Pertama; lahan dan aset yang dikuasai LMAN belum sepenuhnya diserahkan pengelolaannya kepada BUPP-PT Patriot Nusantara Aceh.
Kedua; PT. Pertamina dan PT. Perlindo belum menyerahkan penyertaan modalnya kepada BUPP.
Ketiga; desain bisnis dalam blue print KEK Arun yang dibuat konsultan internasional perlu disegerakan tuntas.
Keempat; pembangunan luar kawasan KEK Arun, seperti bandara, jalan, infrastruktur lainnya belum mendapat prioritas baik dari APBN maupun APBA. Kelima; terdapat masalah sengketa tahan (lahan) yang belum diselesaikan dengan masyarakat sekitar, khususnya Ikatan Keluarga Blang Lancang. Dan terakhir keenam; belum ada perencanaan dan strategi untuk penyiapan SDM lokal yang akan terlibat dalam KEK Arun.
Agar harapan masyarakat akan kebangkitan perekonomian Aceh terealisasikan, diperlukan solusi konkrit atas masalah-masalah yang telah diuraikan diatas. Disini dibutuhkan keseriusan seluruh stakeholders untuk duduk bersama membahas mencari jalan keluar agar KEK Aceh (Arun) segera beroperasi.

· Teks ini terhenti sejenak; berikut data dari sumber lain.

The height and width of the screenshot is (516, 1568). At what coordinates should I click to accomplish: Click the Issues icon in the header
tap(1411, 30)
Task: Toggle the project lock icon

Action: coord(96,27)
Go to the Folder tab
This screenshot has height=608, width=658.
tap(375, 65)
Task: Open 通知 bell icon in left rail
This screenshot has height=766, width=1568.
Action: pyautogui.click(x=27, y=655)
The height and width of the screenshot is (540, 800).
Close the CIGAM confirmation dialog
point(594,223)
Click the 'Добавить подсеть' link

Penting untuk perlu dicatat dan difahami kita semua selaku pengambil kebijakan, beragam paket kemudahan tidak berdaya ketika seluruh pihak tidak komitmen dan konsisten sesuai rencana yang sudah tertuang dalam master plan. Jangan sampai keberadaan KEK Aceh hanya sekedar konsep diatas kertas dan sebatas mimpi saja yang diobral murah untuk masyarakat Aceh. Untuk itu, semua pihak jangan bermain intrik maupun terlalu ego akan memperjuangkan muatan kepentingan kelompok maupun personal daripada kepentingan masyarakat Aceh.